Dewani Khas, the great hall of audience, on columns open on all sides to the sky and landscape, overlooks a pit about thirty paces away where tigers and elephants fought to divert the sultan and his court. At the threshold is a large block of black marble—the throne of Akbar the Great. At the time of the incursion of the Jâts, who drove the emperor from his palace, as soon as the usurper took his seat, the stone, the legend tells, split and shed blood; the iridescent stain remains to this day.

Above the throne, in the white marble wall, is a round hole, the mark of a cannon-ball at the time of the Mutiny. Out of this came a parrot, gravely perching to scratch its poll; then, alarmed at seeing us so close, it retired into its hole again.
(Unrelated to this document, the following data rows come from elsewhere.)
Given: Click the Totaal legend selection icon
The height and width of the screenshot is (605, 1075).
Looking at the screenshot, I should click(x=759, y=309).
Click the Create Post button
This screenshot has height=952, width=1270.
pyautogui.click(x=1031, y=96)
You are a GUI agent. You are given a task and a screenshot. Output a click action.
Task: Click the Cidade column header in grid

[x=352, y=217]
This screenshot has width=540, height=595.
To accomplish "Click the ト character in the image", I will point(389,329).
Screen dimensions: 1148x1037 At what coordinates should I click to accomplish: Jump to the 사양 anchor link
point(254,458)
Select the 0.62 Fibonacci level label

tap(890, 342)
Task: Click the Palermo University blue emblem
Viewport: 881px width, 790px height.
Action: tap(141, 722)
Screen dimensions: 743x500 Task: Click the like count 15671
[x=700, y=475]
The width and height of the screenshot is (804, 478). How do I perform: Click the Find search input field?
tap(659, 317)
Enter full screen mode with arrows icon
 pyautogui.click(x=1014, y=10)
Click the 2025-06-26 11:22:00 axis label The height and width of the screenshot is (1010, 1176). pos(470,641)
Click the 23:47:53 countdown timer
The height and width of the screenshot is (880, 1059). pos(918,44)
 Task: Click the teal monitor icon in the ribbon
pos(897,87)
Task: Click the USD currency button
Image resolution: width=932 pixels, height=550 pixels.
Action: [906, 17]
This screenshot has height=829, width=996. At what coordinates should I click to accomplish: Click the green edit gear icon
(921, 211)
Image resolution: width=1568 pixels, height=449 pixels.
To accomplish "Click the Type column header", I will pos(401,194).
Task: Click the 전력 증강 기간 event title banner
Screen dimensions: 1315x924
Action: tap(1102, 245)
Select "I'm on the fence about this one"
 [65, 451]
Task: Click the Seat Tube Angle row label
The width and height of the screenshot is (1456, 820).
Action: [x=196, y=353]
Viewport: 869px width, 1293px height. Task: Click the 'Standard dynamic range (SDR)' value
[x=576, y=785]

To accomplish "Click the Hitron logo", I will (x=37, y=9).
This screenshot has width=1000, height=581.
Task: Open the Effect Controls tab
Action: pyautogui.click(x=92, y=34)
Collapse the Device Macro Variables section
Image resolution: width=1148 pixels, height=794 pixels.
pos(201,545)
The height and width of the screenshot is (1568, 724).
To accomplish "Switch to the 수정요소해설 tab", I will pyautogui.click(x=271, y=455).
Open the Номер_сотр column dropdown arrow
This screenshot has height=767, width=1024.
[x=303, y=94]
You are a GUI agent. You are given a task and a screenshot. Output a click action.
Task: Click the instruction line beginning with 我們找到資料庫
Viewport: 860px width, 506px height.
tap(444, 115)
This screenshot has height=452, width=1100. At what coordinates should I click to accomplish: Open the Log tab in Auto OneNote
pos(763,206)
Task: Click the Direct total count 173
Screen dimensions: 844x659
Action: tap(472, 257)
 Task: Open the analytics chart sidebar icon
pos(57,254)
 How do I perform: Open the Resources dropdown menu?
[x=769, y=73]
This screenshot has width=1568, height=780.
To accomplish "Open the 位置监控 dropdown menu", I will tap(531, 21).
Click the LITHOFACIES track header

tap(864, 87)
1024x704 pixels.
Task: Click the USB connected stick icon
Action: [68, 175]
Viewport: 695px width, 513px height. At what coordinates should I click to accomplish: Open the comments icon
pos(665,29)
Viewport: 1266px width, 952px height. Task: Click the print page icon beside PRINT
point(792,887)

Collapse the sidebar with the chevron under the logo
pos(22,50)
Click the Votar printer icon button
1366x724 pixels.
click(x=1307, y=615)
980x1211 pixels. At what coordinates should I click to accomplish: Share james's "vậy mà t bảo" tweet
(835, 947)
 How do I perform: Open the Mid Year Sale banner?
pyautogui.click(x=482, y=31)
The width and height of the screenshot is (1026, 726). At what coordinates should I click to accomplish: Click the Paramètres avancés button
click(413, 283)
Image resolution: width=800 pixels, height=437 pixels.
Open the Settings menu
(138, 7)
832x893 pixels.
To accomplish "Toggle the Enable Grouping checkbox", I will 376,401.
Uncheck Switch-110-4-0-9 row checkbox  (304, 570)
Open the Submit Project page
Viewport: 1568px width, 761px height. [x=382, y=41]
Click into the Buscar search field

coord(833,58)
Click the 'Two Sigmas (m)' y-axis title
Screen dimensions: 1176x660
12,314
Further on we came to a courtyard surrounded by a cloister, where the market for precious stones was held. The empress, invisible under her wrappers of gauze as thin as air, and surrounded by her women fanning her, would come out on her high balcony to choose the gems that pleased her for a moment by their sparkle, and then disappear into the gardens behind insurmountable walls. In another court, a pool kept stocked with fish gave Shah Jehangir the pleasure of fancying he was fishing.